On the night of 7–8 December 25 Indian Brigade relieved 128 Brigade, and 169 Brigade moved completely into the bridgehead. A battalion (2/10 Gurkha Rifles) of 43 Brigade took over from page 302 22 NZ Battalion next day, and the latter, now in reserve, went back to billets in Forli. Preparations were begun for assembling 23 and 28 NZ Battalions in 46 Division's sector over the Lamone.

At this stage, however, the enemy counter-attacked. Having decided where the greatest danger to his defence lay, he prepared to break into 5 Corps' bridgehead south of Faenza, where he had brought the British to a halt. On 46 Division's right 169 Brigade was unable to close in on the town; in the centre, south of the hamlet of Celle (about two miles west of Faenza), 138 Brigade was confronted by strong concentrations of German tanks and infantry; on the left 25 Indian Brigade could gain no ground beyond Pideura.

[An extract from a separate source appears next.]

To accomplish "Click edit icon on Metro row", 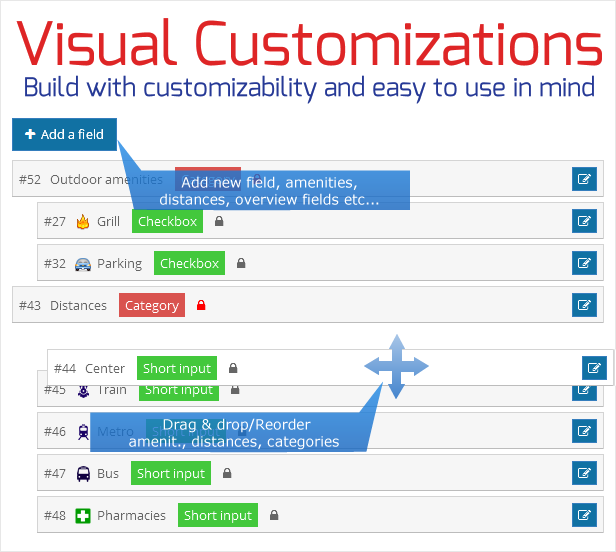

On 9 December the enemy began ‘one of the heaviest bombardments of the winter’1 and attacked along the whole of 46 Division's front, with his main weight against 138 Brigade south of Celle, where 200 Regiment of 90 Panzer Grenadier Division ‘attacked with tanks and infantry and high hopes and pressed forward regardless of loss’.2 Fifth Corps' artillery, including New Zealand guns, ‘put down an unceasing curtain’ of defensive fire, and Allied aircraft bombed and strafed the German concentrations. The British inflicted ‘extremely heavy losses’3 on 200 Panzer Grenadier Regiment.

The enemy reported to Berlin that ‘after hand-to-hand fighting fiercer than any yet seen we succeeded in reoccupying a considerable tract of ground…. Our losses were considerable. The enemy … had enormous casualties.’4 The counter-attack, however, had failed: the enemy reverted to the defensive, with the regiments of 90 Panzer Grenadier Division deployed on the northern and western sides of 5 Corps' bridgehead and 305 Infantry Division around Pideura.


It was now apparent that 46 Division alone could not accomplish the first phase of 5 Corps' plan, the capture of the whole of the ridge at Pideura and the cutting of Route 9 west of Faenza, with the object of taking the town and reopening communications along the highway; also, the relief of 46 Division could be postponed no longer. The offensive was halted, therefore, while the remainder of 10 Indian Division and part of the New Zealand Division were brought into the bridgehead.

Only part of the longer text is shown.